§ Artigo:
════════════════
Das conseqüências dos atos humanos em razão da bondade

ou da malícia deles. Em seguida devemos tratar das conseqüências dos atos humanos em razão da bondade ou da malícia deles. E sobre esta questão quatro artigos se discutem:

Art. 1 — Se o ato humano, por ser bom ou mau, implica a noção de retitude ou de pecado.

O primeiro discute-se assim. ― Parece que o ato humano, por ser bom ou mau, não implica a noção de retitude ou de pecado.

1. ― Pois, os monstros são pecados da natureza, como diz Aristóteles. Ora, eles não são atos, mas seres gerados contra a ordem da natureza. Ora, as produções da arte e da razão imitam as coisas da natureza, conforme no mesmo passo se diz. Logo, um ato, por ser desordenado e mau, não implica a noção de pecado.

2. Demais. ― Como diz Aristóteles, de pecado é susceptível tanto a natureza como a arte, quando não chegam ao fim visado. Ora, a bondade e a malícia de um ato humano consistem sobretudo no fim intencional e na sua prossecução. Logo, a malícia de um ato não implica a noção de pecado.

3. Demais. ― Se a malícia do ato implicasse a noção de pecado, onde quer que houvesse mal haveria pecado. Ora, isto é falso, pois a pena, embora implique a noção de mal, não implica a de pecado. Logo, não é por ser mau que um ato implica tal noção. Mas, em contrário. ― A bondade de um ato humano, como já se demonstrou, depende principalmente da lei eterna; e por conseqüência, a sua malícia consiste em discordar dessa lei. Ora, isto induz a noção de pecado, como diz Agostinho: pecado é um dito, ato ou desejo contrário à lei eterna. Logo, o ato humano, por ser mau, implica a noção de pecado.
════════════════
§ Tarefa A: Devolva, sem nenhuma alteração, o trecho do artigo sobre a bondade e a malícia dos atos humanos que começa nas palavras "ou da malícia deles. Em" e termina depois de "não implica a noção de retitude ou de pecado.".
════════════════
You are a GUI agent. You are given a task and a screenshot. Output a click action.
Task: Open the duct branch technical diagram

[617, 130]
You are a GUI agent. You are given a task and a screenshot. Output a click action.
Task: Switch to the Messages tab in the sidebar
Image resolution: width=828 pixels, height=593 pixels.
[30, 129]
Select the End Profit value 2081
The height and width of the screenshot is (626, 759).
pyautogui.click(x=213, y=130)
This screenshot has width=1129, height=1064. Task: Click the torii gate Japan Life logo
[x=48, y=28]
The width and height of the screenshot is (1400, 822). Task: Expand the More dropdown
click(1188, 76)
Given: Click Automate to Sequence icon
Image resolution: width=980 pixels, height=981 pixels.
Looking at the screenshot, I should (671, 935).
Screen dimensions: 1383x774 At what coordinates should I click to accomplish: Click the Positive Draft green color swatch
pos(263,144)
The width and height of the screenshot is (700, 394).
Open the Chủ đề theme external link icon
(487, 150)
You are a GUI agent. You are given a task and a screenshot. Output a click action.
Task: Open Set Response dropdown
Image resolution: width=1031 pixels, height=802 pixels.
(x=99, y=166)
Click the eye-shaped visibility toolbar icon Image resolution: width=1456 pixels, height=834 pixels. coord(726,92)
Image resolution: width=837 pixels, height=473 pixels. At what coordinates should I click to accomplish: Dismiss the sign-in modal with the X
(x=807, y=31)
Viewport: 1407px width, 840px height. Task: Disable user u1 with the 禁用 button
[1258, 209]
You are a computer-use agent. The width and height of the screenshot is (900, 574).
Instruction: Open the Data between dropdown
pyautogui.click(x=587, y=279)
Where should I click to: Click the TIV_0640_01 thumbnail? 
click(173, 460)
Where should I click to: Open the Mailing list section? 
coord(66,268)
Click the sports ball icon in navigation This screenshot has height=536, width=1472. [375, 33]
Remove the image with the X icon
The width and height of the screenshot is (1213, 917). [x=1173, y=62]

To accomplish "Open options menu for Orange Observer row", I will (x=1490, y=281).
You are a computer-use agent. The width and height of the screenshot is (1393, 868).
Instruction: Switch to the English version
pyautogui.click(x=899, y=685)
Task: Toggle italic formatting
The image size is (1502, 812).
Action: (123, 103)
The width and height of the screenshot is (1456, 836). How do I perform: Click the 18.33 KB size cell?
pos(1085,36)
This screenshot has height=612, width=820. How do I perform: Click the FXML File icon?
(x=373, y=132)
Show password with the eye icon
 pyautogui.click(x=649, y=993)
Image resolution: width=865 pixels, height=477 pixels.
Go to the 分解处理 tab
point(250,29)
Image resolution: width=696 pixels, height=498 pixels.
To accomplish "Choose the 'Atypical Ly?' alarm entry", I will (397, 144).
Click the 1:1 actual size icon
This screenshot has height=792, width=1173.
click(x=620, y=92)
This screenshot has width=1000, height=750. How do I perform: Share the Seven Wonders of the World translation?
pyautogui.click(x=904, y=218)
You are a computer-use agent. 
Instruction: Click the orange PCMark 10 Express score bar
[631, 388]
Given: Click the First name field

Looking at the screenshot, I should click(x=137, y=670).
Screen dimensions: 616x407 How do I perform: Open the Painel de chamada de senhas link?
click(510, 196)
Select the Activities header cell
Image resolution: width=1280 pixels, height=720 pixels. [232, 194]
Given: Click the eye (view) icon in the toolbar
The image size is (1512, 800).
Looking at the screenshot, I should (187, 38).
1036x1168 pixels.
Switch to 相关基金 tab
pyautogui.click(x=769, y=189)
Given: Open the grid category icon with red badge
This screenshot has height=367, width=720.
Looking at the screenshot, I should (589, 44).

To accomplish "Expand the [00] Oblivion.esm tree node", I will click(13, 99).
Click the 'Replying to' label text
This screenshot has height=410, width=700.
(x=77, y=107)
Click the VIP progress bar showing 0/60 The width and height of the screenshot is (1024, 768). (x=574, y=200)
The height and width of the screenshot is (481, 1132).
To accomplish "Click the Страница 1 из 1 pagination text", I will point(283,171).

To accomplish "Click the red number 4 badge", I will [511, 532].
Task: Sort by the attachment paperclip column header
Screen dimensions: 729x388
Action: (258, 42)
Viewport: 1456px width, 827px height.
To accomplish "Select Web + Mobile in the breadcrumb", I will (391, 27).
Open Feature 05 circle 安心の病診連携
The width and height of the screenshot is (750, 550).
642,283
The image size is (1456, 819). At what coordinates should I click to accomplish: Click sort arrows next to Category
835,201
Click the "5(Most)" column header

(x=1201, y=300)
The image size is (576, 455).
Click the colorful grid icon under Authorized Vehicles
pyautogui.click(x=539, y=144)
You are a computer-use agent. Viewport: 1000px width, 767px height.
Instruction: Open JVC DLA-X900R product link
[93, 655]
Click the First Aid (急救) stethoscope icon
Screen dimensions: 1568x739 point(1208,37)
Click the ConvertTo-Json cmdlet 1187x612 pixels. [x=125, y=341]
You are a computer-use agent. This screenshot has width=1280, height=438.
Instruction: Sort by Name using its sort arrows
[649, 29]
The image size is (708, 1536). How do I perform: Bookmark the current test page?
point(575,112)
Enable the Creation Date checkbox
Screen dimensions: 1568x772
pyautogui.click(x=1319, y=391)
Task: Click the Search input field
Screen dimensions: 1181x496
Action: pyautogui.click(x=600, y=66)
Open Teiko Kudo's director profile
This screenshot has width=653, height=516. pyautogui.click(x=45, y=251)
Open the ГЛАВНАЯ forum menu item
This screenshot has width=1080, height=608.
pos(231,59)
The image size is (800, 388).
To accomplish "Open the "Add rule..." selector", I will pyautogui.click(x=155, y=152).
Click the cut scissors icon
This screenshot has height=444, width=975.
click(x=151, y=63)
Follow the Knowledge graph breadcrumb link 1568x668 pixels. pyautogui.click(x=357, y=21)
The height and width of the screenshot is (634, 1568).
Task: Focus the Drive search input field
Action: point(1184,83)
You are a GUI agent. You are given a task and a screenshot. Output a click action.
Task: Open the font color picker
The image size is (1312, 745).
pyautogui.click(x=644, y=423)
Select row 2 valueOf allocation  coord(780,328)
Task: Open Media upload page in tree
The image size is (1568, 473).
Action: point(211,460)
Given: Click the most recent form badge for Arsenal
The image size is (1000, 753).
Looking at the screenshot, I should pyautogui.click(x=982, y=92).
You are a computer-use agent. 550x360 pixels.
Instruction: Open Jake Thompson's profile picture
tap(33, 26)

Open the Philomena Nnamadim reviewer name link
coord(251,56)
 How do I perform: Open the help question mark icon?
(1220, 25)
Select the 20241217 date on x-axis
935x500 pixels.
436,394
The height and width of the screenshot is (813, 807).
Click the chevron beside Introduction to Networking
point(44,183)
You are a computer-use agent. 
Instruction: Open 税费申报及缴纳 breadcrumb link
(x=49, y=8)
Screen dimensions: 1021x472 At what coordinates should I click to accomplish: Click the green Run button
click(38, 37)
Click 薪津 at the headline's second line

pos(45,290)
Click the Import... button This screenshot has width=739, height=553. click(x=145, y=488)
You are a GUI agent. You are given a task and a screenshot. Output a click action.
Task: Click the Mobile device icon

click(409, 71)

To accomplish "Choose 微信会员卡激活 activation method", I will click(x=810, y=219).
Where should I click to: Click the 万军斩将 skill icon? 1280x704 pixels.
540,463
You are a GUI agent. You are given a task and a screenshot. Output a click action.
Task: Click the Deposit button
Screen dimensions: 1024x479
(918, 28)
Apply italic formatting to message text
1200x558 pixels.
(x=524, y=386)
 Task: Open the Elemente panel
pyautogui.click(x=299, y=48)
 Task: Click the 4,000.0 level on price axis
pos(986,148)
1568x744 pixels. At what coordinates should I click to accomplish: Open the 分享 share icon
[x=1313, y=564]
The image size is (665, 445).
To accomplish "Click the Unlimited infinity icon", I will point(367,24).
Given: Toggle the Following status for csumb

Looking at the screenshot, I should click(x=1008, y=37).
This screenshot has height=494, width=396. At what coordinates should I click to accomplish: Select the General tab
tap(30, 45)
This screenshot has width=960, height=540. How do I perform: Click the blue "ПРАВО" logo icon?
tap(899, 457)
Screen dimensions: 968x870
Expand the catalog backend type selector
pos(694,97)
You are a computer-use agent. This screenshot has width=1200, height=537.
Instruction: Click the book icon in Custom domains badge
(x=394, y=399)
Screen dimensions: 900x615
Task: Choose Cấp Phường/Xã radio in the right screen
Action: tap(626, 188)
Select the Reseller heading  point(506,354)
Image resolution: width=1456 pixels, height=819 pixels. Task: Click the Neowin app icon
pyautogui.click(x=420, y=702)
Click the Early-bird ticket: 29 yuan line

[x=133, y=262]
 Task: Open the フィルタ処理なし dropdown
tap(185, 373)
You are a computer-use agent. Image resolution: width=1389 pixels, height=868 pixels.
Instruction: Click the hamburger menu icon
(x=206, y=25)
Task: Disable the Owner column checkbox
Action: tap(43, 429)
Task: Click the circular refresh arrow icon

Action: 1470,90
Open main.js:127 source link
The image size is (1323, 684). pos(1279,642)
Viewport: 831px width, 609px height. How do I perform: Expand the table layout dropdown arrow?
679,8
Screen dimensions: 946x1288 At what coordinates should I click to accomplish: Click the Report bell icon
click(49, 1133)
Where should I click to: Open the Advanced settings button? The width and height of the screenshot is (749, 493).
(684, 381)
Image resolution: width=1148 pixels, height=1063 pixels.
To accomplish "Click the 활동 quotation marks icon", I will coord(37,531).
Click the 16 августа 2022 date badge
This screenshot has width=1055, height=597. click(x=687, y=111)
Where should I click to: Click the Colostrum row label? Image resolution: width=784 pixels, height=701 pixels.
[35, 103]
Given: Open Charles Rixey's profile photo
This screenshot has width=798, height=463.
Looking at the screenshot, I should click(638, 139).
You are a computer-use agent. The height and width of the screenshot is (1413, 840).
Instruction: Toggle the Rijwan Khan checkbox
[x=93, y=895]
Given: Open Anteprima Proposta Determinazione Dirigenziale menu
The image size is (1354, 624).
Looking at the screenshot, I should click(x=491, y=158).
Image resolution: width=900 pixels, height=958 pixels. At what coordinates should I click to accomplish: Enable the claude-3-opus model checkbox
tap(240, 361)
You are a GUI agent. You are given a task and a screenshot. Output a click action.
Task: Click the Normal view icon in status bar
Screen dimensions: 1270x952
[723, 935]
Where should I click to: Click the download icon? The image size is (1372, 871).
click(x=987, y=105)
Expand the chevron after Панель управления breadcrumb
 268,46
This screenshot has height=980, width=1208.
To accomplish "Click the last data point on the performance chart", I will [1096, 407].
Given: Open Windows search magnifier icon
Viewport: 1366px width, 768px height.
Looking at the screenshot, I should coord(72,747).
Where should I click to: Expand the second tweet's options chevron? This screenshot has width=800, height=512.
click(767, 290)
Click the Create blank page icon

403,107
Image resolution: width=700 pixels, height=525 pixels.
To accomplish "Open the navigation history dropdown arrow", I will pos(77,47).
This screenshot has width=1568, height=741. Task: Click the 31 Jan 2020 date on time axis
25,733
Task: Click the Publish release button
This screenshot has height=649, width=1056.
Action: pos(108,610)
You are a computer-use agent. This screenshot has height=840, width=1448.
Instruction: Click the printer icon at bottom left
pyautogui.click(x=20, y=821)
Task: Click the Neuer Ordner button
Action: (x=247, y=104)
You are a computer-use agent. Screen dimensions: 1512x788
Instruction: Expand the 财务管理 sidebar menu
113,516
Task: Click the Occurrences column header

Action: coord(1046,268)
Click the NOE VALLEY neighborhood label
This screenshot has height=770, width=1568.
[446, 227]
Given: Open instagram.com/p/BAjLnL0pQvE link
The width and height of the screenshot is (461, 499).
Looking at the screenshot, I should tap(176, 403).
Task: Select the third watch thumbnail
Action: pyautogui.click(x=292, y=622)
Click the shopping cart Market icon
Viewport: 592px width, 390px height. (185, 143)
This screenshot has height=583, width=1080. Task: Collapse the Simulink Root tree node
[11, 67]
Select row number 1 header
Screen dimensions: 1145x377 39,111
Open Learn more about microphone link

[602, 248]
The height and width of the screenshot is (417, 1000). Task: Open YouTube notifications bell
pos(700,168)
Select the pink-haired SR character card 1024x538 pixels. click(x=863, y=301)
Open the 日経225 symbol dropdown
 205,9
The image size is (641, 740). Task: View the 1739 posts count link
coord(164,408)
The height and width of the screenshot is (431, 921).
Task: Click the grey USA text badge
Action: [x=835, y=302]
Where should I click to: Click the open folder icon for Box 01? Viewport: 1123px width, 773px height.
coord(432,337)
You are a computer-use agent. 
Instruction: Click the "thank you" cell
════════════════
§ Tarefa B: Reescreva como tabela Markdown, com as colunas "Número" e "Linha", o trecho dos registros que começa na linha que contém "Task: Click the Search input field" e termina depois da linha que contém "pos(231,59)". Omita as linhas em branco.

§ Resposta escrita A:
ou da malícia deles. Em seguida devemos tratar das conseqüências dos atos humanos em razão da bondade ou da malícia deles. E sobre esta questão quatro artigos se discutem:

Art. 1 — Se o ato humano, por ser bom ou mau, implica a noção de retitude ou de pecado.

O primeiro discute-se assim. ― Parece que o ato humano, por ser bom ou mau, não implica a noção de retitude ou de pecado.

§ Resposta escrita B:
| Número | Linha |
|---|---|
| 1 | Task: Click the Search input field |
| 2 | Screen dimensions: 1181x496 |
| 3 | Action: pyautogui.click(x=600, y=66) |
| 4 | Open Teiko Kudo's director profile |
| 5 | This screenshot has width=653, height=516. pyautogui.click(x=45, y=251) |
| 6 | Open the ГЛАВНАЯ forum menu item |
| 7 | This screenshot has width=1080, height=608. |
| 8 | pos(231,59) |